El movimiento 15-M vuelve a salir para gritar 'democracia real ya'

Cerca de dos mil personas recorren las calles del centro histórico en una marcha sin incidentes contra los recortes sociales

M. MARTÍNEZMÁLAGA.
Los manifestantes llenaron en la tarde de ayer la calle Larios. ::  ANTONIO SALAS/
Los manifestantes llenaron en la tarde de ayer la calle Larios. :: ANTONIO SALAS

Ya avisaban que el 15-M no se iba de vacaciones. Pero sí lo hicieron algunos 'indignados'. Se notó el verano y las vacaciones, pero eso no evitó que el movimiento político y social que nacía hace dos meses volviera a levantar ayer su voz en Málaga para reivindicar una democracia más participativa y protestar contra los recortes sociales derivados de la crisis. Lejos de los 12.000 participantes de la manifestación del pasado 19 de junio, la convocatoria de ayer -la única en España- reunía a cerca de dos mil personas en una marcha que transcurrió sin incidentes por el centro histórico ante la mirada de numerosos turistas que no perdieron la oportunidad de retratar el momento. No obstante, la organización, optimista ante la respuesta, cifraba la asistencia en unas 5.000 personas, frente a las modestas 800 de la policía.

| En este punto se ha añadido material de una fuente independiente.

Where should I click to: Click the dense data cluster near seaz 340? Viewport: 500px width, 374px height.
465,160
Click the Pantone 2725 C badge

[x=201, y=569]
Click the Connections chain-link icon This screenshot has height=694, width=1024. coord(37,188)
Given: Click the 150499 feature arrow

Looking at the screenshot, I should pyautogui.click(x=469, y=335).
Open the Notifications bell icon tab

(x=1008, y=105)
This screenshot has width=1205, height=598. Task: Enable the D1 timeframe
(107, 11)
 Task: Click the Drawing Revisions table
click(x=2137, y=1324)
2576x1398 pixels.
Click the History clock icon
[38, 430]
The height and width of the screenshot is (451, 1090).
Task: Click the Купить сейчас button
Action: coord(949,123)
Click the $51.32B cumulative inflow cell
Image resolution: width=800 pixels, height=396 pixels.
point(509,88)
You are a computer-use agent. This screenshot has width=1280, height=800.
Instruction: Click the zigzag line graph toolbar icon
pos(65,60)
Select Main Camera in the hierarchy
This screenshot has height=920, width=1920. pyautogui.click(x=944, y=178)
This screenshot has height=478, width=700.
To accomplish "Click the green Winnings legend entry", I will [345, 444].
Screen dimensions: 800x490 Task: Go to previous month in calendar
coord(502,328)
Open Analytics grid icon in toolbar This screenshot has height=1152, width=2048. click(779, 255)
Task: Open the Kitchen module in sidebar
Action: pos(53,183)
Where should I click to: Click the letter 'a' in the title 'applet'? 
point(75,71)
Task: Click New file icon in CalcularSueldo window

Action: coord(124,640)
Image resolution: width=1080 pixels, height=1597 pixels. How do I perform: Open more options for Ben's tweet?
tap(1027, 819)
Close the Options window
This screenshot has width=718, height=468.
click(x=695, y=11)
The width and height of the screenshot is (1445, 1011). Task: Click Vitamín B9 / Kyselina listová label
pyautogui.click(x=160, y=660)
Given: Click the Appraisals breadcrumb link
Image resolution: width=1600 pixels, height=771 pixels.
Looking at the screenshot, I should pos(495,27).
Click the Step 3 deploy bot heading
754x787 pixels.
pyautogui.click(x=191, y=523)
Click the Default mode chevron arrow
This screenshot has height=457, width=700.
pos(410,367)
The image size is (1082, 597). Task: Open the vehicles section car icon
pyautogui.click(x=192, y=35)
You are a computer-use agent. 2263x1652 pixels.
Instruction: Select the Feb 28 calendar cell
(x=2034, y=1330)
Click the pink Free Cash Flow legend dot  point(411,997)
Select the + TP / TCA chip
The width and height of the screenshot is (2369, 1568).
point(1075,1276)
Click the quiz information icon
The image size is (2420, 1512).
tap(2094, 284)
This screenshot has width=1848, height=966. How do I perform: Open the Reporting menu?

Era la primera protesta tras el desmantelamiento de la acampada. Eso, unido a las fechas estivales y a la marcha que partió el 25 de junio hacia Madrid, explicaba a juicio de los organizadores el descenso de participación. Pese a todo, mostraron su satisfacción por el apoyo a una protesta que arrastró a 'indignados' de todas las edades y condiciones. Jóvenes, mayores, familias con niños, estudiantes, parados, empleados... Todos unidos al grito de 'democracia real ya'. Fue solo uno de los tantos con los que volvían a alzar su voz contra el pacto social, la reforma de los convenios, el abaratamiento del despido, el aumento de la edad de jubilación, los recortes en sanidad y educación o el pacto del euro.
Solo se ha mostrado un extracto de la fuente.